概念
補気固本(ほきこほん)とは、気を補って身体の根本(元気)を堅固にする治法をいう。 「固本」とは、生命活動の基盤である「元気(原気・真気)」を安定・強化させることであり、補気固本はその中でも特に脾肺を中心に気を養い、全身の機能を充実させることを目的とする。

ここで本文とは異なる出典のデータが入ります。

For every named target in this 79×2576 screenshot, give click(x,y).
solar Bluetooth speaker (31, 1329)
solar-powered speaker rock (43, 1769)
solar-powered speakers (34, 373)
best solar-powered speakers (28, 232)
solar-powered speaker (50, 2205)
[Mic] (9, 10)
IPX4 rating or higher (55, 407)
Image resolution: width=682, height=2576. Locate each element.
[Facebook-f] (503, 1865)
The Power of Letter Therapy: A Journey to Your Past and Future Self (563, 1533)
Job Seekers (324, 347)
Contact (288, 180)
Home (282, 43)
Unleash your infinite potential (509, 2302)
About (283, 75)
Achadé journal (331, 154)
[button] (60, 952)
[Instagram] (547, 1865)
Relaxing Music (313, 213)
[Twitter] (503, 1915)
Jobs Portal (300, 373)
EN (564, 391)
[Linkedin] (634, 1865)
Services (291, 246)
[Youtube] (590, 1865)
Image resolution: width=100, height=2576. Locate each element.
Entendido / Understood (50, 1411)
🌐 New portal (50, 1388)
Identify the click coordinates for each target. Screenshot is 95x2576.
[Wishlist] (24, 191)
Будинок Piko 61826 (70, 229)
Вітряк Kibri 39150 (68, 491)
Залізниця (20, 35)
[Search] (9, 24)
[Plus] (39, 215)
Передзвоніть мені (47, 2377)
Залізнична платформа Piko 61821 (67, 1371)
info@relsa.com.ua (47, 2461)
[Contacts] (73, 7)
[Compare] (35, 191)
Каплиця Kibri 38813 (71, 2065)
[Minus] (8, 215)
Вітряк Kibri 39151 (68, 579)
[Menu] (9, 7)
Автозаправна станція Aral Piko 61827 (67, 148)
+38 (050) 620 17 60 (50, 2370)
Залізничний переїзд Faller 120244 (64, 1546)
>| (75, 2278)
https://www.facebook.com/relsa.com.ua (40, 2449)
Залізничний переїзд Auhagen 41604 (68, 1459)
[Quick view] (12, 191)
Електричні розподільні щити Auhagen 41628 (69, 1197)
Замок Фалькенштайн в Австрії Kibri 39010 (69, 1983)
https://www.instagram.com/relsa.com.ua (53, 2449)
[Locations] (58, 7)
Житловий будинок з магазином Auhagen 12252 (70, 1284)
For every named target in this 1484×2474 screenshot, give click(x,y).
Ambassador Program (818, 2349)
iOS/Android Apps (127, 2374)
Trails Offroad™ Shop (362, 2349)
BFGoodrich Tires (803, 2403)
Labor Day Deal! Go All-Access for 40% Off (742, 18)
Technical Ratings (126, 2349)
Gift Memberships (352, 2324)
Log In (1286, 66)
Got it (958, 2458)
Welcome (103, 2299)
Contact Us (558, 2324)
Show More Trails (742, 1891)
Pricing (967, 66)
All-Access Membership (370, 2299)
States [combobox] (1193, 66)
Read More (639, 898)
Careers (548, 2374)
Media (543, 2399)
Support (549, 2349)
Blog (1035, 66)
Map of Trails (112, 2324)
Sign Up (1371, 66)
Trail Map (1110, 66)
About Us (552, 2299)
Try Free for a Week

気虚によって疲労倦怠・息切れ・食欲不振・自汗・免疫低下などを呈する場合に用いられる。
所属
補気固本法は、補益法の中の補気法に属する。 特に、脾肺気虚・元気虚損・久病虚脱などの慢性虚弱状態に対して用いられる。
効能
- 脾肺の気を補い、元気を充実させる。
- 気の固摂作用を高め、津液や汗の漏出を防ぐ。
- 免疫力・抵抗力を高め、再発や慢性化を防止する。
- 身体の回復力を促し、久病・術後・疲労後の体力を補う。
主治
- 脾肺気虚:倦怠・息切れ・声低・自汗・易感冒・食欲低下・下痢。
- 元気不足:慢性疲労・虚弱体質・手足のだるさ・無力感。
- 気不固脱:自汗・下痢・脱肛・子宮脱・滑精など。
- 久病体虚:病後の体力低下・術後の回復不良・免疫低下。
病機
気は生命活動を維持する基本的なエネルギーであり、脾は気を生じ、肺は気を主る。 過労・久病・不正な飲食などにより、脾肺の機能が低下すると、気の生成・運行・固摂作用が失われる。 その結果、疲労・倦怠・自汗・下痢・臓器下垂などの症状が現れる。 補気固本法は、脾肺を補い、元気を回復し、全身の機能を安定させることを目的とする。
代表方剤
- 四君子湯:脾胃気虚による倦怠・食欲不振・下痢。
- 補中益気湯:中気下陥による脱肛・疲労・気虚発熱・食後倦怠。
- 人参湯:脾胃虚寒による冷え・嘔吐・下痢・食欲不振。
- 生脈散:気陰両虚による口渇・動悸・息切れ・自汗。
- 玉屏風散:衛気虚弱による感冒予防・アレルギー体質改善。
- 大補元煎:元気・血をともに補い、体力回復を促進。
臨床応用
- 慢性疲労症候群・虚弱体質。
- 術後・産後・病後の体力回復。
- 自律神経失調症・低血圧・慢性胃腸虚弱。
- アレルギー性鼻炎・喘息・風邪をひきやすい体質。
- 老年期の体力低下・免疫力低下。
使用上の注意
- 実熱証・外邪がある場合には使用しない。
- 過補により、のぼせ・口渇・便秘などの副反応が起こることがある。
- 湿阻や食滞がある場合は、理気・健脾薬を併用して消化を助ける。
- 急性期疾患では、邪気を除いた後に補気を行うのが原則。
まとめ
補気固本法は、脾肺の気を補い、元気を強化して身体の基盤を安定させる治法である。 代表方剤は四君子湯・補中益気湯・玉屏風散などで、脾を健やかにし、肺を助け、気を充実させることを重視する。 虚弱・慢性疲労・免疫低下・気虚体質の改善に広く応用される。